Stored items
********

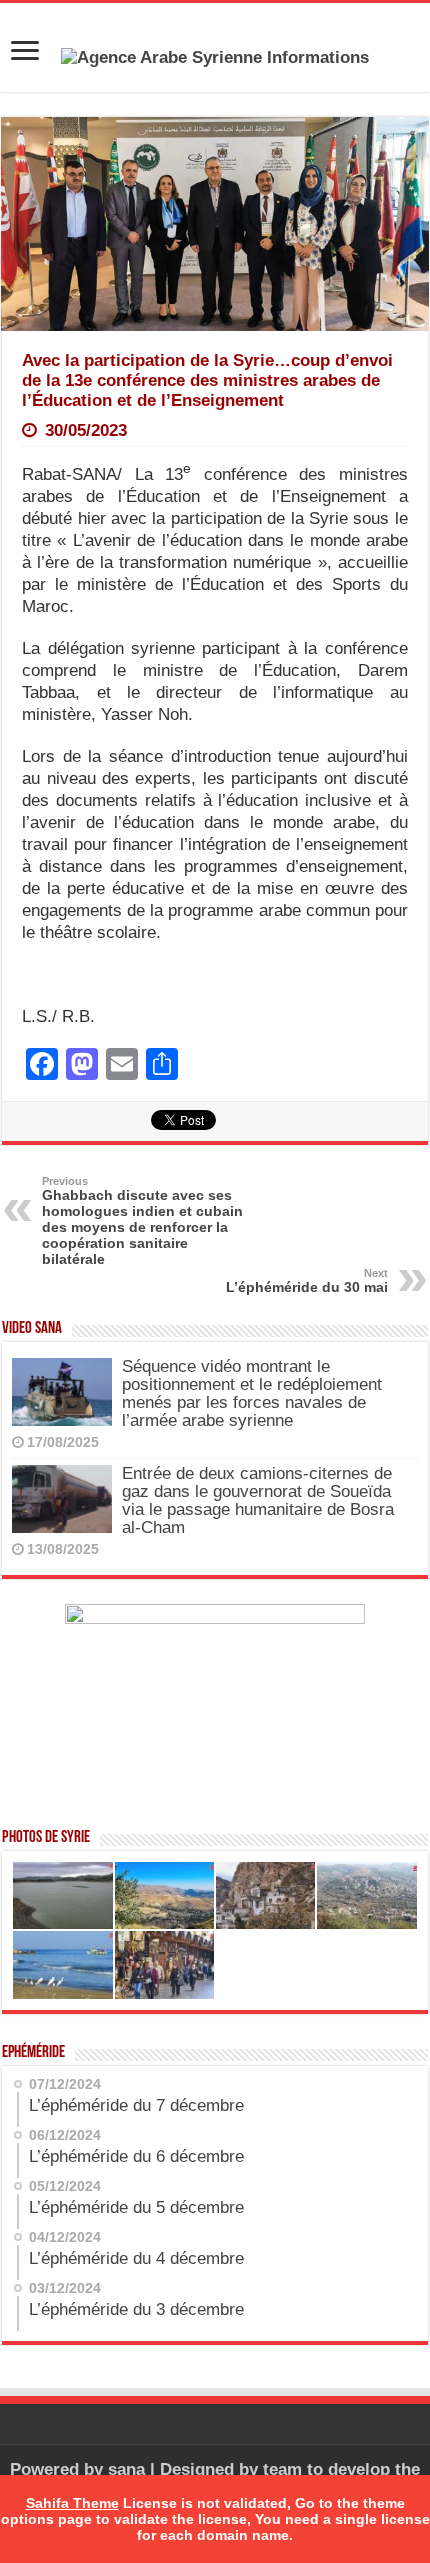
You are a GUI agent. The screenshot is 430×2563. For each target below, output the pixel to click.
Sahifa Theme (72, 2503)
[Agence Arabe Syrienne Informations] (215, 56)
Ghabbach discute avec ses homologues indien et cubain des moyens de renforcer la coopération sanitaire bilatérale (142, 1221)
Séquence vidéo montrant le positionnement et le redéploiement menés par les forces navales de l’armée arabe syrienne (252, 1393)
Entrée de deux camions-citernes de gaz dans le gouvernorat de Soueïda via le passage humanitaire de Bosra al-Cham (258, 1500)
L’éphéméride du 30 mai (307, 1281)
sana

********

**Work request**
Could you restate word for word the lines above, from the one that contains "Ghabbach discute avec" through the one that contains "Séquence vidéo montrant", and no others?

**Response for this exercise**
Ghabbach discute avec ses homologues indien et cubain des moyens de renforcer la coopération sanitaire bilatérale (142, 1221)
Séquence vidéo montrant le positionnement et le redéploiement menés par les forces navales de l’armée arabe syrienne (252, 1393)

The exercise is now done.